Drinking Plain Water in the Early Modern Period

Drinking Plain Water
in the Early Modern Period

Disease Prevention and Therapeutics

David Gentilcore

2 July 2024 – 5 PM (CEST)

The early modern period witnessed a complete shift in medical attitudes towards drinking water. In this two-part paper, I propose to compare knowledge around the consumption of common water with medical practice and the changes both underwent.

We introduce this with a brief discussion of the sorts of analyses of the “qualities of waters” that were carried out at the time, a history that has yet to be written, especially for plain or ordinary waters (as opposed to mineral or spa waters).

We shall then move on to a discussion of medical knowledge, both in theory (prevention) and in practice (therapeutics).

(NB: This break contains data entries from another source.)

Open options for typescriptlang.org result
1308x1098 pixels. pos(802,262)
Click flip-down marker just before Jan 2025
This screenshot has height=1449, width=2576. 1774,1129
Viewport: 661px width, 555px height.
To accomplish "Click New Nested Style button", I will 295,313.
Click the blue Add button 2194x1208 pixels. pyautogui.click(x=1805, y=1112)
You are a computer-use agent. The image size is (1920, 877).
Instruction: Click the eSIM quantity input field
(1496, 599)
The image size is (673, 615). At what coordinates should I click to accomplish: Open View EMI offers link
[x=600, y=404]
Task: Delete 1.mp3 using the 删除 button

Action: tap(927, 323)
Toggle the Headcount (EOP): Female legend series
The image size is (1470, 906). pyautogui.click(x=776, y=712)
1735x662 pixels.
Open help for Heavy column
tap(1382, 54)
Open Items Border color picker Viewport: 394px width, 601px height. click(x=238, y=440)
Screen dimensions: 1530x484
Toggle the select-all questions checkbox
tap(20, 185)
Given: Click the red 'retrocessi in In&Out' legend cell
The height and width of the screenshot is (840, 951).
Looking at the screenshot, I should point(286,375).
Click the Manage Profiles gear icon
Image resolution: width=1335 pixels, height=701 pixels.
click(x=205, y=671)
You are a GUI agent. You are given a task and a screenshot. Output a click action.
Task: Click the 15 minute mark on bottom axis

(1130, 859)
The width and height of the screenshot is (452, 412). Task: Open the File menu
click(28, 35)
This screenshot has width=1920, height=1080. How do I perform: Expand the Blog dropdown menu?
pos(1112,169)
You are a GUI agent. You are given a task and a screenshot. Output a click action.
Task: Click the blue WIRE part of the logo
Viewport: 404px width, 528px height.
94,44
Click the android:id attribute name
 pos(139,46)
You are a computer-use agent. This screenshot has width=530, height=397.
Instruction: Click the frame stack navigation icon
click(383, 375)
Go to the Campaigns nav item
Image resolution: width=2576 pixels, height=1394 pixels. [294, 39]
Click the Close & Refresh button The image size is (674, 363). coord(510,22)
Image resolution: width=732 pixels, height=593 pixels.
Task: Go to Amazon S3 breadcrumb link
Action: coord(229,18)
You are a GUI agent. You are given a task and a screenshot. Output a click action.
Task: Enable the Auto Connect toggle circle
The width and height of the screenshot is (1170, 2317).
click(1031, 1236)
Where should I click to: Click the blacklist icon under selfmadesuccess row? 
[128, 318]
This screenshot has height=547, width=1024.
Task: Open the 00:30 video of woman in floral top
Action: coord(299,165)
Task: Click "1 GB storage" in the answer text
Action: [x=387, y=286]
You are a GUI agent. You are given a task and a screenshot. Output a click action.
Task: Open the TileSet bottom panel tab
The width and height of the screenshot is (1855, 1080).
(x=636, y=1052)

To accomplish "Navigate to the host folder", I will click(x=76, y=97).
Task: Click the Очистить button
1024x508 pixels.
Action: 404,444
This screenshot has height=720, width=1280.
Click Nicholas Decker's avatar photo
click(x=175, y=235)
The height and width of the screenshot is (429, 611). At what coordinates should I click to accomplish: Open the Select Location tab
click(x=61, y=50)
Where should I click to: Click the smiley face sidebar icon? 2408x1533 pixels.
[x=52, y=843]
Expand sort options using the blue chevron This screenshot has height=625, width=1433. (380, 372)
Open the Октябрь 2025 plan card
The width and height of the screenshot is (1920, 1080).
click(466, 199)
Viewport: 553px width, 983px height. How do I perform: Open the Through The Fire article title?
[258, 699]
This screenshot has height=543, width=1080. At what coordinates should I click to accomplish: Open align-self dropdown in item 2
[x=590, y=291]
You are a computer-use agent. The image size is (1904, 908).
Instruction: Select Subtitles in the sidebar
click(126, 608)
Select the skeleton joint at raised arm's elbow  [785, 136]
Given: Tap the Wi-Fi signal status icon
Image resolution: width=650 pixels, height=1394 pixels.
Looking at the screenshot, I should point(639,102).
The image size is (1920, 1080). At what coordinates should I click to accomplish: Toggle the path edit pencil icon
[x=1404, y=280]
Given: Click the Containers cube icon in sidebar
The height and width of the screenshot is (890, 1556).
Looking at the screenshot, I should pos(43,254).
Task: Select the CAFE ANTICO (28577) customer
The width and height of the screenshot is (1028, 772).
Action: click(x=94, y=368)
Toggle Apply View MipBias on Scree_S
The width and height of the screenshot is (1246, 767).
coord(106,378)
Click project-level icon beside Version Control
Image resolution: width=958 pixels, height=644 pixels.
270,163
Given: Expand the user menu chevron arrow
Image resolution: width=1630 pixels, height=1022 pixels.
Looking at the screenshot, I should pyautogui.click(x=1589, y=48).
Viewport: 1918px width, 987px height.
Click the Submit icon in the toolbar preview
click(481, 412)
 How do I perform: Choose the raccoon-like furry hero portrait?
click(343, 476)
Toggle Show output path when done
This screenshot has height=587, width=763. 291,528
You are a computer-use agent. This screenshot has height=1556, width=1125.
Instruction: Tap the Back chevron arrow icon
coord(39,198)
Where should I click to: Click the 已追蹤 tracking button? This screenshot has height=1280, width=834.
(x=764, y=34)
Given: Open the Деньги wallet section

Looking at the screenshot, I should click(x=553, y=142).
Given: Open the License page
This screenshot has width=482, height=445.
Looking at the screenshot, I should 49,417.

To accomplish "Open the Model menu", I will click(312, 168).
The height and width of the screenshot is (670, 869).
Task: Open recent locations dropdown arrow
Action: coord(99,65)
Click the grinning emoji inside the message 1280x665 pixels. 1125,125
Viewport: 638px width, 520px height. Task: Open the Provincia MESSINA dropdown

For the first, focusing on the changing use of drinking water in the prevention of disease, we shall consider printed health regimens (guides to staying healthy and living long), then a very successful literary genre.

For the second, the changing place of drinking water in medical treatment, we shall explore medical case histories and consultations, with real patients as participants, to understand how doctors put their knowledge into practice.

About the Speakers ...

David Gentilcore is Professor of Modern History at the Ca’ Foscari University of Venice, with particular interests in the history of popular religion, the history of medicine and health, and the history of food and diet. He studied history and italian studies at the University of Toronto, before taking a Master’s degree in History at McMaster University in Canada and completed his PhD at the University of Cambridge, with a thesis on the system of the sacred in southern Italy during the Counter Reformation. He has published widely on various aspects of the cultural history of medicine. His book Medical Charlatanism in Early Modern Italy (Oxford University Press, 2006) was awarded the Royal Society of Canada’s Dr Jason A. Hannah medal in 2008 and in 2012 he was awarded the Salvatore De Renzi International Prize for his contribution to the history of medicine, by the University of Salerno medical school and the Ordine dei Medici of Salerno.